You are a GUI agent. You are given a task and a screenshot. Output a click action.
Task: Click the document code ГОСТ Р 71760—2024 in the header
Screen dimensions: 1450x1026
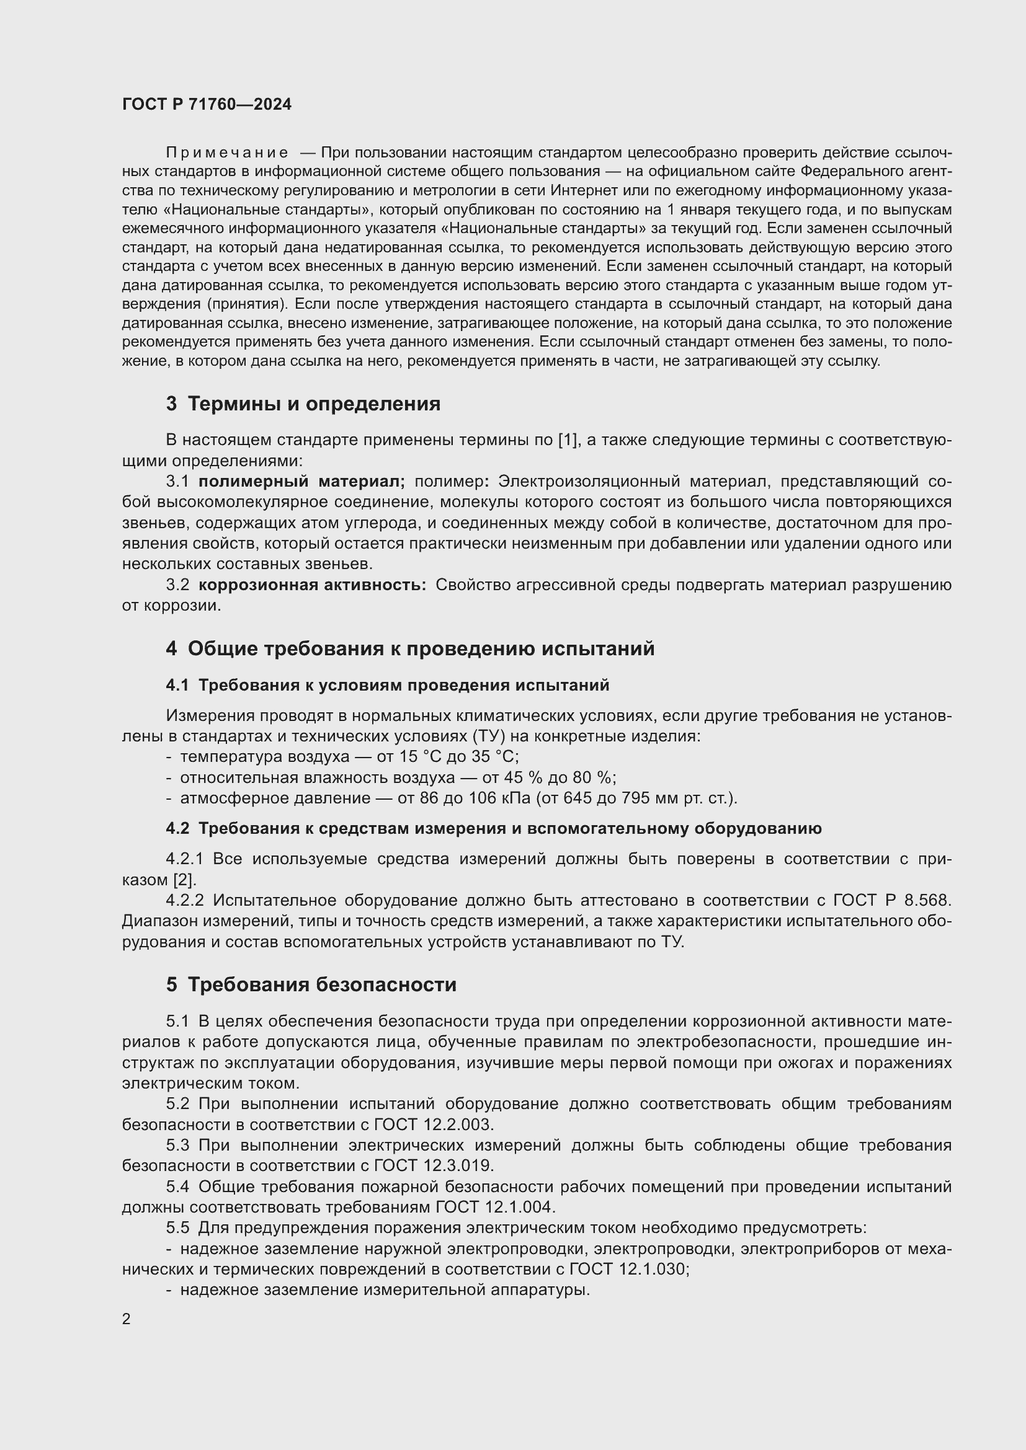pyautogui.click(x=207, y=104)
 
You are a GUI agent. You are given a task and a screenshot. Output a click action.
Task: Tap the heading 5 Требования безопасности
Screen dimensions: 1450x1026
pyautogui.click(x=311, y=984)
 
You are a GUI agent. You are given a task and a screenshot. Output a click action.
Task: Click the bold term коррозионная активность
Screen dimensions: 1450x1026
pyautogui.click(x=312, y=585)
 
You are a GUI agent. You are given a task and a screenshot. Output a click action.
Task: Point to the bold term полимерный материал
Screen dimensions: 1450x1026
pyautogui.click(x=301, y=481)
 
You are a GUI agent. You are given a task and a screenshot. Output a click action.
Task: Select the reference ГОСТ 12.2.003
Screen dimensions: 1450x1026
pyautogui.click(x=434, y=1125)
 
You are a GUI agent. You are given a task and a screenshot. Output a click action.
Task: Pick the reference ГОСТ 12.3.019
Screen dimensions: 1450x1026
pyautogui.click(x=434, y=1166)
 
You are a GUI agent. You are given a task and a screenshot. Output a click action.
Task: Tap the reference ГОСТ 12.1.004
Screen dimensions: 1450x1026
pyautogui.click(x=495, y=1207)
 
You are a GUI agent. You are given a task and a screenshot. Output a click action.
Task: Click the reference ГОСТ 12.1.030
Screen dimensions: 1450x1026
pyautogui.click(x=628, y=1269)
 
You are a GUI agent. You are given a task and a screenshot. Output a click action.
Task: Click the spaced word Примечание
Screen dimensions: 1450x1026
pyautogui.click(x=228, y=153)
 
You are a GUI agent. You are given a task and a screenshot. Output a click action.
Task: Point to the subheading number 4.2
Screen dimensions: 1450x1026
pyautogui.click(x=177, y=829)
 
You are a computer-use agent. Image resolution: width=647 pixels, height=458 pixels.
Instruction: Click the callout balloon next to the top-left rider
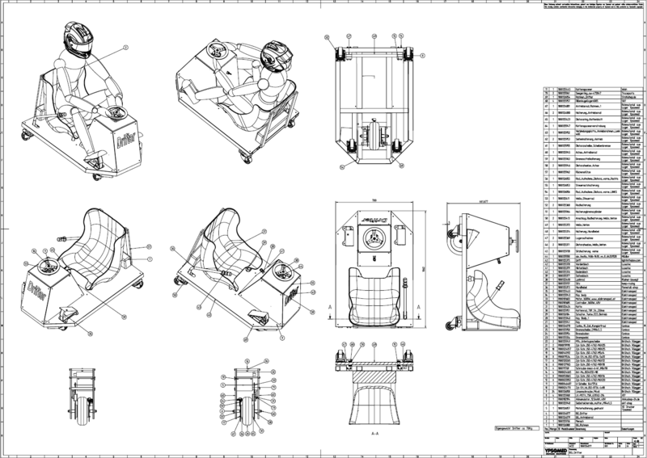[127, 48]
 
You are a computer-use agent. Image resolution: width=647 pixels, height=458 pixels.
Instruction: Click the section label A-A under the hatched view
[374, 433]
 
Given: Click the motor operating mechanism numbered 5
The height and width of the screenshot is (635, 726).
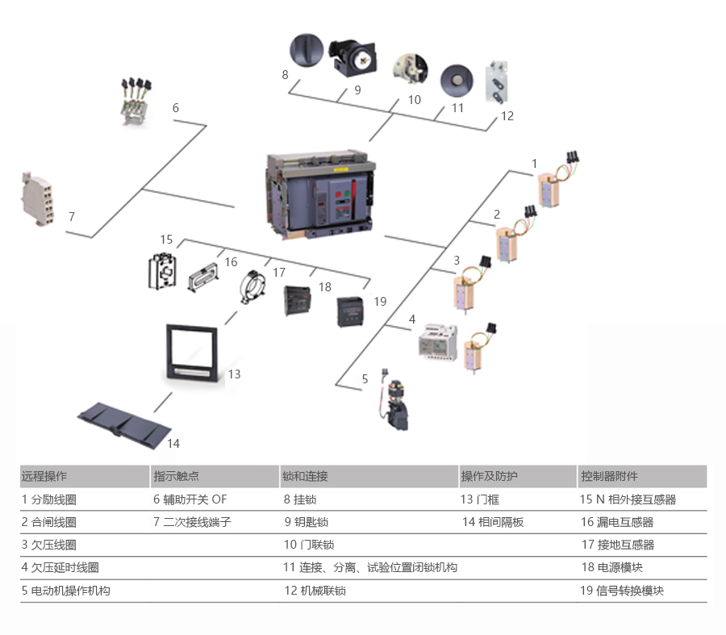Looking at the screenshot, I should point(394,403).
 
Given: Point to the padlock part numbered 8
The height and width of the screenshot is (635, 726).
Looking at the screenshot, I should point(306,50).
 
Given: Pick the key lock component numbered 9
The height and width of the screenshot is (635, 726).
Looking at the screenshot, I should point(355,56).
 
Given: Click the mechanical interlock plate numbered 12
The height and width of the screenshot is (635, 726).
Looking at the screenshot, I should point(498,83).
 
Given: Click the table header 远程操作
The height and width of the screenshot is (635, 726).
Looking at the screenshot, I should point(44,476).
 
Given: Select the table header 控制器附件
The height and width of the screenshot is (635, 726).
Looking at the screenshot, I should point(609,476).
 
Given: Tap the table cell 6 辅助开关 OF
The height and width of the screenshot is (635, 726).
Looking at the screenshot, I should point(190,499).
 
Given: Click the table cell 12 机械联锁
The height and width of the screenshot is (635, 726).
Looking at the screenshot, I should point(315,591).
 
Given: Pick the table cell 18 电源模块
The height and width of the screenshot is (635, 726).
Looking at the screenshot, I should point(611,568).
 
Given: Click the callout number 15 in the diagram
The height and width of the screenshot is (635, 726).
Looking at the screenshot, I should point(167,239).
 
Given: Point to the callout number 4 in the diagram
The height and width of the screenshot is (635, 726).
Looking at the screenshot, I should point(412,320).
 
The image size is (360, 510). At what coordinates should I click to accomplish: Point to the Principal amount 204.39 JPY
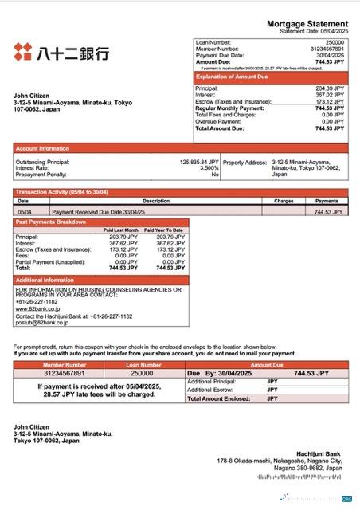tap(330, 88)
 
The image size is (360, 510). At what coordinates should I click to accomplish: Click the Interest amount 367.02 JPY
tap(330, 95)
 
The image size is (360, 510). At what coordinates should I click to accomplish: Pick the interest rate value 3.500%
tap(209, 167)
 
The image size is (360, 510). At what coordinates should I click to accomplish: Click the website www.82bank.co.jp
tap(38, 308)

▶ DIRECTIVE
Write out the entries word for word, from the first line of the entries through the line that contains "pyautogui.click(x=311, y=984)", including that line. Leave out the pictures.

▶ SOLUTION TO THIS TASK
You are a GUI agent. You are given a task and a screenshot. Output a click action.
Task: Click the document code ГОСТ Р 71760—2024 in the header
Screen dimensions: 1450x1026
pyautogui.click(x=207, y=104)
 
You are a GUI agent. You are given a task and a screenshot. Output a click action.
Task: Tap the heading 5 Требования безопасности
Screen dimensions: 1450x1026
pyautogui.click(x=311, y=984)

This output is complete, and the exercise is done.